INFORMATION GIVEN:
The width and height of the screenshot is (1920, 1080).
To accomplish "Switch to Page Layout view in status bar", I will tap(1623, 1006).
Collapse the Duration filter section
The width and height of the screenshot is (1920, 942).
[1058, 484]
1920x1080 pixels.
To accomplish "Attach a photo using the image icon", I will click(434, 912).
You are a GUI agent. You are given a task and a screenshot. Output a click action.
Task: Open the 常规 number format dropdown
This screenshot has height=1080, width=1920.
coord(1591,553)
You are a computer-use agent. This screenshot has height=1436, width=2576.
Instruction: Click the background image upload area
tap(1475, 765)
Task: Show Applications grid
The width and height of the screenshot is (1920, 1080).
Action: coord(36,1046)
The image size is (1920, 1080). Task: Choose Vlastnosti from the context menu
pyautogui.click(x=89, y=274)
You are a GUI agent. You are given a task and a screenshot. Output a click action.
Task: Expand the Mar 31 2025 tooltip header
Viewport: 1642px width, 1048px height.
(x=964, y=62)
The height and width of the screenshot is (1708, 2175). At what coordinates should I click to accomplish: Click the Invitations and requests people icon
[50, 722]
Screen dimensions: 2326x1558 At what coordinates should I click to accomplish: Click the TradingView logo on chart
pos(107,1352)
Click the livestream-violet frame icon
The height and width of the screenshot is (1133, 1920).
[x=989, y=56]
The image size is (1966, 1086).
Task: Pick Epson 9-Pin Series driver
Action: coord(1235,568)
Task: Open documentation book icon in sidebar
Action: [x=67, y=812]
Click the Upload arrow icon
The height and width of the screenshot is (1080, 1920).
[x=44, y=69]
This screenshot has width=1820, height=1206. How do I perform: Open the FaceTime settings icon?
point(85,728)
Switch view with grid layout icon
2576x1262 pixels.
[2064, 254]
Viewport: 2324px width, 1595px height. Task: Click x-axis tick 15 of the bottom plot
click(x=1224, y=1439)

WHAT TO DO: Copy down the material exactly as written.

ANSWER TO THIS PROBLEM:
The width and height of the screenshot is (1920, 1080).
To accomplish "Switch to Page Layout view in status bar", I will tap(1623, 1006).
Collapse the Duration filter section
The width and height of the screenshot is (1920, 942).
[1058, 484]
1920x1080 pixels.
To accomplish "Attach a photo using the image icon", I will click(434, 912).
You are a GUI agent. You are given a task and a screenshot. Output a click action.
Task: Open the 常规 number format dropdown
This screenshot has height=1080, width=1920.
coord(1591,553)
You are a computer-use agent. This screenshot has height=1436, width=2576.
Instruction: Click the background image upload area
tap(1475, 765)
Task: Show Applications grid
The width and height of the screenshot is (1920, 1080).
Action: coord(36,1046)
The image size is (1920, 1080). Task: Choose Vlastnosti from the context menu
pyautogui.click(x=89, y=274)
You are a GUI agent. You are given a task and a screenshot. Output a click action.
Task: Expand the Mar 31 2025 tooltip header
Viewport: 1642px width, 1048px height.
(x=964, y=62)
The height and width of the screenshot is (1708, 2175). At what coordinates should I click to accomplish: Click the Invitations and requests people icon
[50, 722]
Screen dimensions: 2326x1558 At what coordinates should I click to accomplish: Click the TradingView logo on chart
pos(107,1352)
Click the livestream-violet frame icon
The height and width of the screenshot is (1133, 1920).
[x=989, y=56]
The image size is (1966, 1086).
Task: Pick Epson 9-Pin Series driver
Action: coord(1235,568)
Task: Open documentation book icon in sidebar
Action: [x=67, y=812]
Click the Upload arrow icon
The height and width of the screenshot is (1080, 1920).
[x=44, y=69]
This screenshot has width=1820, height=1206. How do I perform: Open the FaceTime settings icon?
point(85,728)
Switch view with grid layout icon
2576x1262 pixels.
[2064, 254]
Viewport: 2324px width, 1595px height. Task: Click x-axis tick 15 of the bottom plot
click(x=1224, y=1439)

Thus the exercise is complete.